Comparison between Starred Expressions and Indexing

Now lets have a look at the differences in the speed of each approach - Index vs starred expression.

Below is a graph showing the time it takes to complete 1000000 loops of each of the following snippets:

Normal Indexing

start=lst[0]
middle=lst[1:-1]
end=lst[-1]

Stared Expressions

start, *middle, end = lst

Where lst is a list of integers from 1 -> n.

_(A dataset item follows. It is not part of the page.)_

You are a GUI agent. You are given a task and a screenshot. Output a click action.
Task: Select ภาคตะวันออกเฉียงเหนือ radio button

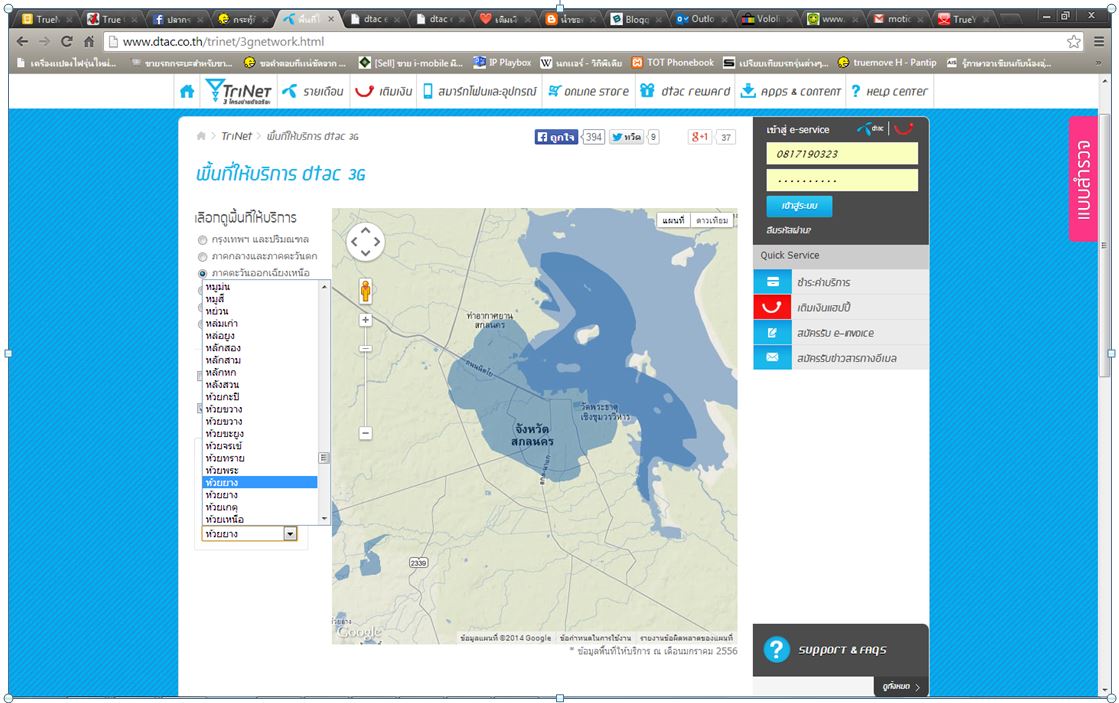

A compareson of Starred expressions vs list indexing

As you can see the Starred expression is a fair bit slower than using normal indexing. This is because the Starred expression does the following:

Collect all items for mandatory targets before the starred one

Collect all remaining items from the iterable in a list

Pop items for mandatory targets after the starred one from the list

Push the single items and the resized list on the stack

Source

It is also important to note that while I have only talked about lists in this post, the expression can be used on any iterable, for example Sets where the index approach will not work:

m = set((1,2,3,4))[1:-1]
Traceback (most recent call last):
  File "<input>", line 1, in <module>
    m = set((1,2,3,4))[1:-1]
TypeError: 'set' object is not subscriptable
s, *m, e = set((1, 2, 3, 4))

The code to generate the graph is below:

import timeit
import numpy as np

from matplotlib import pyplot as plt

index_code   = "start=lst[0];middle=lst[1:-1];end=lst[-1]"
starred_code = "start, *middle, end = lst"
rst_index_x  = []
rst_index_y  = []
for x in range(10, 1010, 10):
    rst_index_y.append(x)
    rst_index_x.append(
        np.mean(
            timeit.repeat(repeat=100,
                          stmt=index_code,
                          setup=f"lst=list({range(1,x)})")))
rst_y = []
rst_x = []
for x in range(10, 1010, 10):
    rst_y.append(x)
    rst_x.append(
        np.mean(
            timeit.repeat(repeat=100,
                          stmt=starred_code,
                          setup=f"lst=list({range(1, x)})")))
plt.plot(rst_y, rst_x, label="Starred Expression")
plt.plot(rst_index_y, rst_index_x, label="Normal Indexes")
plt.xlabel("List Length")
plt.ylabel("Time (s)")
plt.plot(rst_y, rst_x, label="Normal Indexes")
plt.legend(loc="upper left")
plt.show()

Note that exact timings are dependent on the machine running the code, and should only be used as a way to compare two approaches, your mileage may vary.

All in all Starred expressions are a interesting tool, they can make code look cleaner, and can be very powerful, they are however slightly slower than indexing and my not be best used in time critical applications when you can use indexing.